8c873e219970 ("netfilter: core: free hooks with call_rcu") removed
synchronize_net() call when unregistering basechain hook, however,
net_device removal event handler for the NFPROTO_NETDEV was not updated
to wait for RCU grace period.

Note that 835b803377f5 ("netfilter: nf_tables_netdev: unregister hooks
on net_device removal") does not remove basechain rules on device
removal, I was hinted to remove rules on net_device removal later, see
5ebe0b0eec9d ("netfilter: nf_tables: destroy basechain and rules on
netdevice removal").

Although NETDEV_UNREGISTER event is guaranteed to be handled after
synchronize_net() call, this path needs to wait for rcu grace period via
rcu callback to release basechain hooks if netns is alive because an
ongoing netlink dump could be in progress (sockets hold a reference on
the netns).

Note that nf_tables_pre_exit_net() unregisters and releases basechain
hooks but it is possible to see NETDEV_UNREGISTER at a later stage in
the netns exit path, eg. veth peer device in another netns:

 cleanup_net()
  default_device_exit_batch()
   unregister_netdevice_many_notify()
    notifier_call_chain()
     nf_tables_netdev_event()
      __nft_release_basechain()

In this particular case, same rule of thumb applies: if netns is alive,
then wait for rcu grace period because netlink dump in the other netns
could be in progress. Otherwise, if the other netns is going away then
no netlink dump can be in progress and basechain hooks can be released
inmediately.

While at it, turn WARN_ON() into WARN_ON_ONCE() for the basechain
validation, which should not ever happen.

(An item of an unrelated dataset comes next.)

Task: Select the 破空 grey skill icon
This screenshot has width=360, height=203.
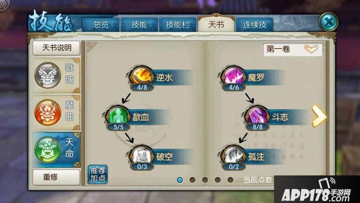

Fixes: 835b803377f5 ("netfilter: nf_tables_netdev: unregister hooks on net_device removal")
Signed-off-by: Pablo Neira Ayuso <pablo@netfilter.org>
---
 include/net/netfilter/nf_tables.h |  4 +++
 net/netfilter/nf_tables_api.c     | 41 +++++++++++++++++++++++++------
 2 files changed, 38 insertions(+), 7 deletions(-)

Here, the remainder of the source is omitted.